The darkest skies I've seen were in rural western Massachusetts where my brother was living one summer with his girlfriend and some college friends. 1986, I think. I was still in high school. Town called Monterey. It was a lakeside property and once when I visited, some of us took a boat out on the lake at night. It was the first time I realized why the Greeks named it the "Milky Way". Seeing it under such dark skies it dawned on me why the ancient Greeks might imagine milk squirting wantonly from a beautiful, young maiden's voluminous naked breasts across the night heavens. Or a cup of goat's milk spilled on the breakfast table, take your pick. Profundity of the cosmos.
I had a subscription to Astronomy magazine in the early 80s and that's where I first read about the LIGO/LISA gravity wave detectors. I likely didn't really understand any of it but pretended I did. I do remember reading about the L-shaped arm configuration of the detectors, and that's probably all that I really understood; I knew what an L looks like. And what I certainly didn't understand is that those articles were reporting on a massive undertaking that was actively being developed and people were working very hard to get money from Congress to fund it.
The distant background of the book is that Einstein's theory of general relativity predicted gravity waves, but even he wasn't confident whether they really existed.
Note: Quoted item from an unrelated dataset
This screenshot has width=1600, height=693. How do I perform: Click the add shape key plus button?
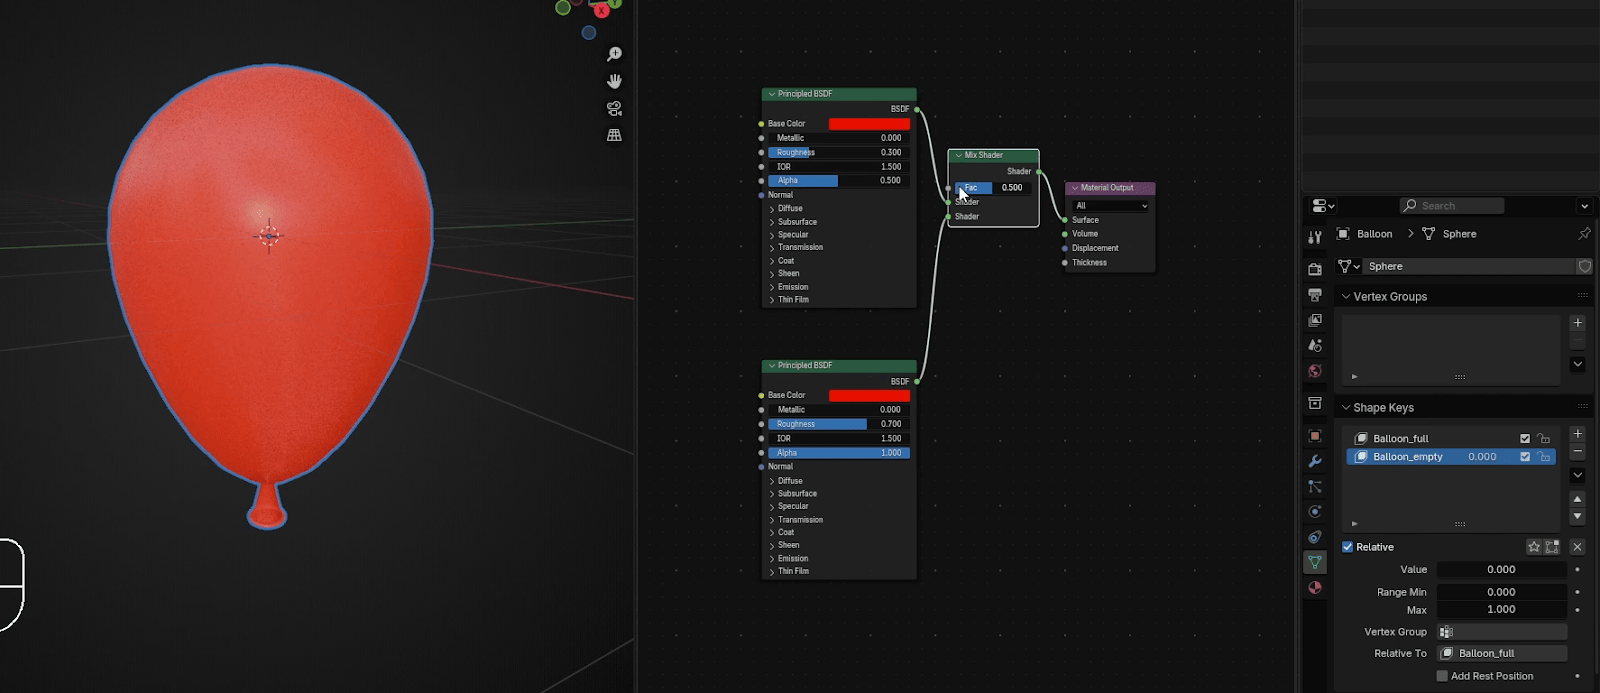tap(1577, 434)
The accepted belief developed that even if they existed, they were impossible to detect, being all sorts of non-hyperbolic descriptions of really, really, really infinitesimally small. The book covers the scientists involved and their backgrounds and the decades that saw inspiration, theory, experimentation, failure, and interpersonal friction and drama that eventually led to LIGO getting the green light per my Astronomy magazines. I had no idea what was going on.
Until Levin's book. Fantastic read, I think, for anyone interested in the topic. Very well written with Levin being a physics and math professor herself, so a science insider. As an aspiring writer, this book is very readable (her prior book, which I also found in the libraries, not so much) and even has some Sagan-esque moments in inspiring awe at what's going on in the universe.
It was a timely read, too, as two of the principal scientists, Rai Weiss and Kip Thorne, won the 2017 Nobel Prize in Physics for their work on LIGO and the first detection of gravitational waves in 2015. Oh whoops, damn! *spoiler alert*. A third principal, Ron Drever, who should have shared in the Nobel, despite being fired from the project, sadly died in March 2017 and thus became ineligible. I think no one doubts that, despite his being delusional and living in his own world and impossible to work with, that he was a genius and would have shared in the honors.
Timely, further, in that LIGO made headlines again in September 2017 with a gravity wave detection that immediately alerted other telescopes and led to corresponding radio and light observations of the event, making a pioneer, so-called "multi-messenger" observation of an event.
As long as I mentioned Kip Thorne, I watched the movie "Interstellar", on which Thorne acted as science advisor, multiple times when it aired on HBO. I also read Thorne's book on the relevant science of "Interstellar", as well as filmmaker Chris Nolan's book on the making of the film. I think the movie has a berth on my top ten favorite films of all time (there are probably more than 50 films on that list). Kip Thorne's book was particularly illuminating as even I started to be able to envision the physics involved. Certainly not anywhere near full comprehension, but a lot of "oh wow!" moments.
And as long as I'm mentioning astronomy, several years ago I read How I Killed Pluto and Why It Had it Coming by astronomer Mike Brown. I also recommend it for anyone interested in astronomy with the caveat that Mike Brown, although readable, writes more like a scientist. He writes about his own research and role in Pluto's demotion from a planet, but in no way is he trying to be an aspiring writer. He has no intention of giving up his day job.
Both books convey what a cutthroat world academic science is with competition as emotionally charged as any sports event, just in longer time spans, and with dramas that could put Hollywood tabloids to shame if only they involved more breasts and vapid, vacant personalities saying and doing dumb things.
These kinds of reads make me realize that I could never had made it in the academic world. I'm not that competitive or ambitious. Or smart.